Мунтадир оттолкнул еду.
– Или наколдуй мне вина, или возвращай обратно в темницу. Чем дольше я обсуждаю с тобой свои романтические связи, тем сильнее жалею, что яд зульфикара не успел сделать свое дело.
Стараясь держать себя в руках, Дара наколдовал новый кубок и подтолкнул его в сторону Мунтадира, расплескав немного темного напитка.
Мунтадир сделал глоток и недовольно сморщил нос.
– Финиковое вино. Чрезмерно сладкое и совершенно невыразительное. Ты, верно, никогда не проводил много времени во дворце?
– Политика мне омерзительна.
– Да ну? – Мунтадир обвел рукой двор: – А это что такое, по-твоему, если не политика? Я замечал, что те, кто презирает политику, обычно первыми оказываются в нее втянутыми.

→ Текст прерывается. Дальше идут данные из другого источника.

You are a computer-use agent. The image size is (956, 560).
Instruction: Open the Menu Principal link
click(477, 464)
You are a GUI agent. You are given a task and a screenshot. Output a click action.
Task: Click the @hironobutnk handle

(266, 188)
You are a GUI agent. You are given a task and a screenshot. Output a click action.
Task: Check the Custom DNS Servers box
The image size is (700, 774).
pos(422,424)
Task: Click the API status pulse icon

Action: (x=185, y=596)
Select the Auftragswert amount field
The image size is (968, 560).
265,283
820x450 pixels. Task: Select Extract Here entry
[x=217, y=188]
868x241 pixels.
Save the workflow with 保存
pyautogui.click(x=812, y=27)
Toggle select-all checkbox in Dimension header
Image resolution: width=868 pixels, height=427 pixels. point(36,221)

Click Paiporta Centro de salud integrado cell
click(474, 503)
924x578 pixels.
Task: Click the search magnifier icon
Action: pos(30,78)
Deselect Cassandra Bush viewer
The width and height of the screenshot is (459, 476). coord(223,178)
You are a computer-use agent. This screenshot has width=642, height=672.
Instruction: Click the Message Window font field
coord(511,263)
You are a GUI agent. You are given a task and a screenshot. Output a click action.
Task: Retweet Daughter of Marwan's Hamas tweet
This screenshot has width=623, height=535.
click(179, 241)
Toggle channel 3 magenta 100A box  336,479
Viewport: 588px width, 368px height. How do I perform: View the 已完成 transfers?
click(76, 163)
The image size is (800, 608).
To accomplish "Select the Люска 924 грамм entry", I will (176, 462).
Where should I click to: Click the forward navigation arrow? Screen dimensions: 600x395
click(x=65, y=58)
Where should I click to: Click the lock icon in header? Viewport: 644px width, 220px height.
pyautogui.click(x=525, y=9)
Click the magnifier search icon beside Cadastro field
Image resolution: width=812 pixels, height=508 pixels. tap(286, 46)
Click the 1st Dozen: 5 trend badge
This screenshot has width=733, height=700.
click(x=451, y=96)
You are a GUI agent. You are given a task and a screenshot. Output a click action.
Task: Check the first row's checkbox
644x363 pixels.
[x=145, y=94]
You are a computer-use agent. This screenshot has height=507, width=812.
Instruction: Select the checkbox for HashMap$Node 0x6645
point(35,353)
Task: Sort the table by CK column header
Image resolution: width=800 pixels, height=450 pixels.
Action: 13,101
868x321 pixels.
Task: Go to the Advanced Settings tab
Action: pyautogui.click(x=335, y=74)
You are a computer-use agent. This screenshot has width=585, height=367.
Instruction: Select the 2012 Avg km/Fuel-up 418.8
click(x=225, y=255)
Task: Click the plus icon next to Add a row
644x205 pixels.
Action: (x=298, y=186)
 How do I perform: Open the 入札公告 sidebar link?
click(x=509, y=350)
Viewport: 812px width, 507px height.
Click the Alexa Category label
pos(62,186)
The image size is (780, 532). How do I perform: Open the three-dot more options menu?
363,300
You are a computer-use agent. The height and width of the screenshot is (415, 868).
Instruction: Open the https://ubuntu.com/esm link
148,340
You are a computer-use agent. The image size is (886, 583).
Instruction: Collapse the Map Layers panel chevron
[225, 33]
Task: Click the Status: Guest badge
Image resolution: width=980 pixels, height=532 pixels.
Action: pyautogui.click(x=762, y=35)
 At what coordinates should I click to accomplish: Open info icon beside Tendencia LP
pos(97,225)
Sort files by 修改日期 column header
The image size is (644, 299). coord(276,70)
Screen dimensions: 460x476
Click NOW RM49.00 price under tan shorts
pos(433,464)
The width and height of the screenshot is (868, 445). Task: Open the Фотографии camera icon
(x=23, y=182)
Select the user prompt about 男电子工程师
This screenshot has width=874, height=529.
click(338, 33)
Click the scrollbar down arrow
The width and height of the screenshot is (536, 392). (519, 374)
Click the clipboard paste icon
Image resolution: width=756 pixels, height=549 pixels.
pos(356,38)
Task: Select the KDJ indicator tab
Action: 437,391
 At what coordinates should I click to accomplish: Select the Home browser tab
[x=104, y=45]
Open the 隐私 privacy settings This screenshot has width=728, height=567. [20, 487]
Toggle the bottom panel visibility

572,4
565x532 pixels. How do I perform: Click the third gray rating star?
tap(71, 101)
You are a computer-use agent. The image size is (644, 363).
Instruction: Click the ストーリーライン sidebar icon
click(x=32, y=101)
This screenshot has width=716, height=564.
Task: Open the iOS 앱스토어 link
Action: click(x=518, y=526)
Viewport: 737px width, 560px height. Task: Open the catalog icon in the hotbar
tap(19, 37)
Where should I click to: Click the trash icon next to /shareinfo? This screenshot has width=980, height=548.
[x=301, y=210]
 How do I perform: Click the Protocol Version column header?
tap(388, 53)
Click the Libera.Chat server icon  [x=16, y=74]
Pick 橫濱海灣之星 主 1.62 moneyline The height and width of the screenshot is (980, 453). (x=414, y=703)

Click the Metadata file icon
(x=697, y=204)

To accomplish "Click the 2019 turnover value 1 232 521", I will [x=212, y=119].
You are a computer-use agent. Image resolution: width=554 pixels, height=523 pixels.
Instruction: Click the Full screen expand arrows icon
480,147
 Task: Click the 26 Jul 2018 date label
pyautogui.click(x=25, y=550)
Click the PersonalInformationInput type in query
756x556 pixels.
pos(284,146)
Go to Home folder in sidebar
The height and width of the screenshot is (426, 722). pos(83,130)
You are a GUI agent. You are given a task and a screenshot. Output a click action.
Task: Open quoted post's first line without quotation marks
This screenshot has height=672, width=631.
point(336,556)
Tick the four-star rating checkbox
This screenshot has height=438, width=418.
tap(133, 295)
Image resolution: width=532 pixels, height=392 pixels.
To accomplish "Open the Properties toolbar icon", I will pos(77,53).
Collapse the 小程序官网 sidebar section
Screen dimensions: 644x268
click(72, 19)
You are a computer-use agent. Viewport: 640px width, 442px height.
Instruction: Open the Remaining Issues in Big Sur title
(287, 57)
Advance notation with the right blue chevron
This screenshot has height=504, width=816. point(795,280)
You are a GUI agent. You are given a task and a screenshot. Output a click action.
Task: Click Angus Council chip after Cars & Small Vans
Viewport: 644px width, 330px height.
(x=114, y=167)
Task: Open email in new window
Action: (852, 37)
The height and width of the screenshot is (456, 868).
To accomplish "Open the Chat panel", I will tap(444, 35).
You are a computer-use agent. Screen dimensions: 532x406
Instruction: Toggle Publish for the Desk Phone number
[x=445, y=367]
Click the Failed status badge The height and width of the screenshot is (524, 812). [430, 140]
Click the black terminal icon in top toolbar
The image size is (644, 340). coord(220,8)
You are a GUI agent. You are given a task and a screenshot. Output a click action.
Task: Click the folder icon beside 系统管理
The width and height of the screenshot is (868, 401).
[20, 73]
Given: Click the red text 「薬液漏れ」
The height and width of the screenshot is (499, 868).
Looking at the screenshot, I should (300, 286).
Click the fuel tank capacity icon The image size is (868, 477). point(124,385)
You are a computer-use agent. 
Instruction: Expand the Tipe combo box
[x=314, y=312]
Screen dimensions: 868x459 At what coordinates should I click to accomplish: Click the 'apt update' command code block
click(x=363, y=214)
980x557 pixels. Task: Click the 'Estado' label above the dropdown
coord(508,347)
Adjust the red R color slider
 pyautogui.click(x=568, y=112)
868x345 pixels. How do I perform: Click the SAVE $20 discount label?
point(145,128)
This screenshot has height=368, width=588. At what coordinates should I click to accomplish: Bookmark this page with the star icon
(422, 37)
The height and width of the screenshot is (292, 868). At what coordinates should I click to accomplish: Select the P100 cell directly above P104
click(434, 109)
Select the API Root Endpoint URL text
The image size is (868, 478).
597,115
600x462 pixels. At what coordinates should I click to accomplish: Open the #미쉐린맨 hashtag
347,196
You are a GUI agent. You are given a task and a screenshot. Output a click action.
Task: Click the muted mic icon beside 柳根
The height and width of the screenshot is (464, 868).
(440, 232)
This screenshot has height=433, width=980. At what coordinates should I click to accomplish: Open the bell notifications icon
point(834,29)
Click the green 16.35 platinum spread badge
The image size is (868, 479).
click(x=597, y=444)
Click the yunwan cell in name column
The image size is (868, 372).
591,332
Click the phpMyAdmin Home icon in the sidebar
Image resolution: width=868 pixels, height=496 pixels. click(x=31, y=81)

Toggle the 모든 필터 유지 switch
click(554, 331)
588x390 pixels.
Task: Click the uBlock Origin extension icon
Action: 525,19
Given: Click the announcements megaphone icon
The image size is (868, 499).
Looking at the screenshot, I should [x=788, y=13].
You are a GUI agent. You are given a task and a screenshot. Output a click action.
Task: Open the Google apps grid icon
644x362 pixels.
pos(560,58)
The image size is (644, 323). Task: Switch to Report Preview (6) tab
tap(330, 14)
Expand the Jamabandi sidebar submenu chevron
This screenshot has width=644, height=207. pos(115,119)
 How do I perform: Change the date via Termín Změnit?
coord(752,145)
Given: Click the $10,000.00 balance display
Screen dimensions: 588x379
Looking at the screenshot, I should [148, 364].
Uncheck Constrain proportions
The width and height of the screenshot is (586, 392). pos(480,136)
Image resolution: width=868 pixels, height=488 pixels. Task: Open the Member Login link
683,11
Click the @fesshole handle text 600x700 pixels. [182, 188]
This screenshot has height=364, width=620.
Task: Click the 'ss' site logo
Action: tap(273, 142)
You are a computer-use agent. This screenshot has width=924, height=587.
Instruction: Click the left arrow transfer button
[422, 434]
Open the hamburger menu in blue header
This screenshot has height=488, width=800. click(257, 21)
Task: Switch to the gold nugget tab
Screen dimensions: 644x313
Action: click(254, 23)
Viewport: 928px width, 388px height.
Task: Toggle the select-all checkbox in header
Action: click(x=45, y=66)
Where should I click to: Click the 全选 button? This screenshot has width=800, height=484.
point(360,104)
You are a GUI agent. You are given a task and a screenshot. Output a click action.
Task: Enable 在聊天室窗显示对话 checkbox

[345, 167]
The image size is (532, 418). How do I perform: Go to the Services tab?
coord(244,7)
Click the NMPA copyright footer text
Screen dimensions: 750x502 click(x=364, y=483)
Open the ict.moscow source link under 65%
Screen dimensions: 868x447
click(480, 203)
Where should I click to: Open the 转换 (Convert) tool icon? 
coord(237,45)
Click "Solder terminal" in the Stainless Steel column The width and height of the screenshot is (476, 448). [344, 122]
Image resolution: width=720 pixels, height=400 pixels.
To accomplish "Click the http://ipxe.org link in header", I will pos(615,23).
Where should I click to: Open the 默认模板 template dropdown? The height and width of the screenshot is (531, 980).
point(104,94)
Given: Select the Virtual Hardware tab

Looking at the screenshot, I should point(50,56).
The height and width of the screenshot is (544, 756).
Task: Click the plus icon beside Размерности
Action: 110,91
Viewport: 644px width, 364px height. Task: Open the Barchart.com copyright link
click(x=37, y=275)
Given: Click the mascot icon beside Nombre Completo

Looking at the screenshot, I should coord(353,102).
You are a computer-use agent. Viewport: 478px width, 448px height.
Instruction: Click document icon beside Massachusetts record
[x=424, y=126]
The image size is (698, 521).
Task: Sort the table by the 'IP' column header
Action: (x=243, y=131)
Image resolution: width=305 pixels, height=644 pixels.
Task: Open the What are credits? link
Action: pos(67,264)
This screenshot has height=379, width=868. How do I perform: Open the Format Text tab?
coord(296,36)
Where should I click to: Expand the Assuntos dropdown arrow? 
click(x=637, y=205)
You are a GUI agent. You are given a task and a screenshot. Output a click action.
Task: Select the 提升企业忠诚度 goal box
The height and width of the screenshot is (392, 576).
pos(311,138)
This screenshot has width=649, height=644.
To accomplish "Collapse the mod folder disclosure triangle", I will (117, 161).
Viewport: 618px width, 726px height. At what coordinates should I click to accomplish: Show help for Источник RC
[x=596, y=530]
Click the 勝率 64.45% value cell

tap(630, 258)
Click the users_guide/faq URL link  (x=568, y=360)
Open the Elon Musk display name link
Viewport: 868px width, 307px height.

Дара осушил свой кубок и поставил его на стол, не имея ни малейшего желания говорить загадками.
– Я видел твою сестру.
Мунтадир выплюнул вино и закашлялся.
– Что? – Маска сползла, и его лицо окрасилось беспокойством. – Где? Манижа ее…
– Нет. Пока нет. Я видел Зейнаб в больнице, она сражалась на стороне воительницы из твоего племени.
Мунтадир стиснул кубок так крепко, что Дара увидел его побелевшие костяшки.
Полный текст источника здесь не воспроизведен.